WHAT THIS TASK INVOLVES
Render the lines of the data below, from the line containing "Click the online device checkmark icon" up to and including the line containing "Action: click(117, 700)", as a JSON list of strings with one string per line and blank lines left out.

** start of RECORDS **

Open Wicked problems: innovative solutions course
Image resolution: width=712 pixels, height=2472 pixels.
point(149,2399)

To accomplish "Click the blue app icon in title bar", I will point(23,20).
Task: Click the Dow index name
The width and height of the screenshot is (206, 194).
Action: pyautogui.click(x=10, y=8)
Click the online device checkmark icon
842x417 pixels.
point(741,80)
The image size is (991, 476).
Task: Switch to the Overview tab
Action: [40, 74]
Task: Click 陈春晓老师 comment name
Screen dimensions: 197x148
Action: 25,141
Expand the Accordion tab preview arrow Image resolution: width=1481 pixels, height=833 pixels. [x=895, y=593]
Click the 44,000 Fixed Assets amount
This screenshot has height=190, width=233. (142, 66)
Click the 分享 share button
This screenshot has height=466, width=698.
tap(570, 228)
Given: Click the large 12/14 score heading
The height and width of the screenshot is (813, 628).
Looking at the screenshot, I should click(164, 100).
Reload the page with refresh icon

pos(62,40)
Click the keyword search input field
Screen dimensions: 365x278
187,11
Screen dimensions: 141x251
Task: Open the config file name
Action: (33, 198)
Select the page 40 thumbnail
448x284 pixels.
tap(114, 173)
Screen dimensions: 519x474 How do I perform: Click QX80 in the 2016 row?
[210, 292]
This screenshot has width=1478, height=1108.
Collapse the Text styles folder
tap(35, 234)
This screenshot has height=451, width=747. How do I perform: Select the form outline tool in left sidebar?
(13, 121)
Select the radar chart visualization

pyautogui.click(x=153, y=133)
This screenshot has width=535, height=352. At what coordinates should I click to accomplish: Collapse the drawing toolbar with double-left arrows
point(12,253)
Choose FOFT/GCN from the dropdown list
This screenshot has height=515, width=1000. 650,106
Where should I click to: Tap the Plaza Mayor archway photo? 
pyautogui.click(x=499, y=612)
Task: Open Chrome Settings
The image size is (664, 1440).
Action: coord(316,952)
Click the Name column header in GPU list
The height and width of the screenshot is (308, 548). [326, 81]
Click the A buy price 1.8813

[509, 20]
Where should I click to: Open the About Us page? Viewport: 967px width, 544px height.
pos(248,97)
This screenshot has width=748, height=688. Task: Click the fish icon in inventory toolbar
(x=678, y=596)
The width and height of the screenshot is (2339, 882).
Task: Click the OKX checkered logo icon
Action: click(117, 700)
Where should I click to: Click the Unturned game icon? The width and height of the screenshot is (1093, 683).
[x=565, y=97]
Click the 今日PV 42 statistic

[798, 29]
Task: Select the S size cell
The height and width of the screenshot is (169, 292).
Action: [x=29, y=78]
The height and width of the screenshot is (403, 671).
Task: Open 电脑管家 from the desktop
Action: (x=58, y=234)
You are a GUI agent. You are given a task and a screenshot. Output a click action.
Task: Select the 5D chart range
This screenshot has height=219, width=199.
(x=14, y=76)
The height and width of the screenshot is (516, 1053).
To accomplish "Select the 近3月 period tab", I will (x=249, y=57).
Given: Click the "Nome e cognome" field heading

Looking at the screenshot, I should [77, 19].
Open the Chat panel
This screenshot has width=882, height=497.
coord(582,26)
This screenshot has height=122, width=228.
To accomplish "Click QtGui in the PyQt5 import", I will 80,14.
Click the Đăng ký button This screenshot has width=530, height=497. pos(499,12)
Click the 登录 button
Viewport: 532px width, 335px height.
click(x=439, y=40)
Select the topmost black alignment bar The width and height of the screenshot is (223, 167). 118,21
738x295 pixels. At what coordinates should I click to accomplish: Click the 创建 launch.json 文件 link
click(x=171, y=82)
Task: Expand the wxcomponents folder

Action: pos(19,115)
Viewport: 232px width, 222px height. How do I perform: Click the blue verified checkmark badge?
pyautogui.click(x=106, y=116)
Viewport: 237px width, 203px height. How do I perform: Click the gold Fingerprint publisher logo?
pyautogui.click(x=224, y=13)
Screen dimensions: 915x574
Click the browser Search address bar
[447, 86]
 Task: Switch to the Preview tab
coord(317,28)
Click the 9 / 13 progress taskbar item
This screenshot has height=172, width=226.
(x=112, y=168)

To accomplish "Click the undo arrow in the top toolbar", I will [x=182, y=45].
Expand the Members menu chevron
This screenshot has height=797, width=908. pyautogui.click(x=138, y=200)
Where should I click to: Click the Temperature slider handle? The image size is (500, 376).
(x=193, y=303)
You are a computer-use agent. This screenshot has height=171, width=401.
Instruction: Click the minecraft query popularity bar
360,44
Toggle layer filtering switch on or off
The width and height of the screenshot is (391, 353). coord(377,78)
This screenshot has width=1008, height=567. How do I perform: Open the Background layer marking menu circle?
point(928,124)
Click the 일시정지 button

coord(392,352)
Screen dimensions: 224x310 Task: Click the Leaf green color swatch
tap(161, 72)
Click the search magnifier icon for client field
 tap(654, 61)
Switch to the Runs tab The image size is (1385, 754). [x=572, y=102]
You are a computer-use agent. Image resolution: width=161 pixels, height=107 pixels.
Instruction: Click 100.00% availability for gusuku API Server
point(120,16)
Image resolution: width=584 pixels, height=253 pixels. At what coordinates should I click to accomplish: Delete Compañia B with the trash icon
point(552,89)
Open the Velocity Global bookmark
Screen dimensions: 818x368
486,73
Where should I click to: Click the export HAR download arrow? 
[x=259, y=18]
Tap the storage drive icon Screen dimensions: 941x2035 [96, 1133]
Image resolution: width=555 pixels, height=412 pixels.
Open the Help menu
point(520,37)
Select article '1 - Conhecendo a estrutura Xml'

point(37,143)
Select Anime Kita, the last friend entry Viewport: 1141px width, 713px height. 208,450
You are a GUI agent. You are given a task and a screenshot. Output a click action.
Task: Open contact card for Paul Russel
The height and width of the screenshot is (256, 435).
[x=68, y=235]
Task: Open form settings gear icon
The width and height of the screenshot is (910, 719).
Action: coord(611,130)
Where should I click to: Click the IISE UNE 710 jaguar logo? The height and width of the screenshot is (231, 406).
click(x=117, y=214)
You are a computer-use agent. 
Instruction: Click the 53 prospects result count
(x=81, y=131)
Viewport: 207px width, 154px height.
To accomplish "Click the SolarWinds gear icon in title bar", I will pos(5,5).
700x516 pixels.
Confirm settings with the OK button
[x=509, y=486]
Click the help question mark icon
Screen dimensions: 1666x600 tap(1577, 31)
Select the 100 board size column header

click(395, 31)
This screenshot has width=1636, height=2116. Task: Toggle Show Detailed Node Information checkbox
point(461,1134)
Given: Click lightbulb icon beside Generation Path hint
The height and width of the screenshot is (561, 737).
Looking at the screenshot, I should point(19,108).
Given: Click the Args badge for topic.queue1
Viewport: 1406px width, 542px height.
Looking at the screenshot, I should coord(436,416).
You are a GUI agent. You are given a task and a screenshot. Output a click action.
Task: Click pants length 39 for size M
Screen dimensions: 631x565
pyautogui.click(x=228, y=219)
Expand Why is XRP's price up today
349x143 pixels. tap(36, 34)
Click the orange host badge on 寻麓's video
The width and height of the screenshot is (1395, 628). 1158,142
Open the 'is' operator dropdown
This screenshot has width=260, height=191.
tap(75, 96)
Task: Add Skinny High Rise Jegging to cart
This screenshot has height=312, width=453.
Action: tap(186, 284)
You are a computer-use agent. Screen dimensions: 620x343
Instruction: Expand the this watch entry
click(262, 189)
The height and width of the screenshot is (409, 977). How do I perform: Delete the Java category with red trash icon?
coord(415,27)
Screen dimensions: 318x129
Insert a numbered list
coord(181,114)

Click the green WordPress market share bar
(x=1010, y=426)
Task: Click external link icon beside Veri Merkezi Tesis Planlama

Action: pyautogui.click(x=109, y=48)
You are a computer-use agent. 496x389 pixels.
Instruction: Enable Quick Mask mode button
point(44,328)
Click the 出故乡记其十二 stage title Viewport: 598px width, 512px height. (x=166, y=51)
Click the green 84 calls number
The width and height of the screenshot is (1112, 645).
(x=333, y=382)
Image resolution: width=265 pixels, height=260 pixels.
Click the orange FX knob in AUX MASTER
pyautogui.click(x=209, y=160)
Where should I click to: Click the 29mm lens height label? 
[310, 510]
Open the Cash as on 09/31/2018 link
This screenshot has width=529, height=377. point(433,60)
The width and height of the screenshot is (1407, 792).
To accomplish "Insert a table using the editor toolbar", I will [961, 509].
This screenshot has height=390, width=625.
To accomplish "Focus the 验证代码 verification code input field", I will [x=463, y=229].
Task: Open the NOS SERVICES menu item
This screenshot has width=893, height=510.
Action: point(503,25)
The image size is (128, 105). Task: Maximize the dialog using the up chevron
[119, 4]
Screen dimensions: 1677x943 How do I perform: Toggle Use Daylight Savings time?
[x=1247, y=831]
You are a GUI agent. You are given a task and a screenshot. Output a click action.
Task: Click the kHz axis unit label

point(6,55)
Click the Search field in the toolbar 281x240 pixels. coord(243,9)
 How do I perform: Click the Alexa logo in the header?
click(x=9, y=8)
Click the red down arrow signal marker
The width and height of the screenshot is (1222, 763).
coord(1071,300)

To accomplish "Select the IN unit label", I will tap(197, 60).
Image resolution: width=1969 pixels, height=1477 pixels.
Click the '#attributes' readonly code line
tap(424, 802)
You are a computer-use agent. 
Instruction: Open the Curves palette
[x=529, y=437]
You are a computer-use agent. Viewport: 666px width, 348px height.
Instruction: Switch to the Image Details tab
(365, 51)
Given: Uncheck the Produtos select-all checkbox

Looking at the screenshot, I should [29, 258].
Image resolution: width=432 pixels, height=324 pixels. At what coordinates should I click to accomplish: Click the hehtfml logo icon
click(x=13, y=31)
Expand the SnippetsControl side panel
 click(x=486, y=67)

** end of RECORDS **

SOLUTION TO THE EXERCISE
[
  "Click the online device checkmark icon",
  "842x417 pixels.",
  "point(741,80)",
  "The image size is (991, 476).",
  "Task: Switch to the Overview tab",
  "Action: [40, 74]",
  "Task: Click 陈春晓老师 comment name",
  "Screen dimensions: 197x148",
  "Action: 25,141",
  "Expand the Accordion tab preview arrow Image resolution: width=1481 pixels, height=833 pixels. [x=895, y=593]",
  "Click the 44,000 Fixed Assets amount",
  "This screenshot has height=190, width=233. (142, 66)",
  "Click the 分享 share button",
  "This screenshot has height=466, width=698.",
  "tap(570, 228)",
  "Given: Click the large 12/14 score heading",
  "The height and width of the screenshot is (813, 628).",
  "Looking at the screenshot, I should click(164, 100).",
  "Reload the page with refresh icon",
  "pos(62,40)",
  "Click the keyword search input field",
  "Screen dimensions: 365x278",
  "187,11",
  "Screen dimensions: 141x251",
  "Task: Open the config file name",
  "Action: (33, 198)",
  "Select the page 40 thumbnail",
  "448x284 pixels.",
  "tap(114, 173)",
  "Screen dimensions: 519x474 How do I perform: Click QX80 in the 2016 row?",
  "[210, 292]",
  "This screenshot has width=1478, height=1108.",
  "Collapse the Text styles folder",
  "tap(35, 234)",
  "This screenshot has height=451, width=747. How do I perform: Select the form outline tool in left sidebar?",
  "(13, 121)",
  "Select the radar chart visualization",
  "pyautogui.click(x=153, y=133)",
  "This screenshot has width=535, height=352. At what coordinates should I click to accomplish: Collapse the drawing toolbar with double-left arrows",
  "point(12,253)",
  "Choose FOFT/GCN from the dropdown list",
  "This screenshot has height=515, width=1000. 650,106",
  "Where should I click to: Tap the Plaza Mayor archway photo? ",
  "pyautogui.click(x=499, y=612)",
  "Task: Open Chrome Settings",
  "The image size is (664, 1440).",
  "Action: coord(316,952)",
  "Click the Name column header in GPU list",
  "The height and width of the screenshot is (308, 548). [326, 81]",
  "Click the A buy price 1.8813",
  "[509, 20]",
  "Where should I click to: Open the About Us page? Viewport: 967px width, 544px height.",
  "pos(248,97)",
  "This screenshot has width=748, height=688. Task: Click the fish icon in inventory toolbar",
  "(x=678, y=596)",
  "The width and height of the screenshot is (2339, 882).",
  "Task: Click the OKX checkered logo icon",
  "Action: click(117, 700)"
]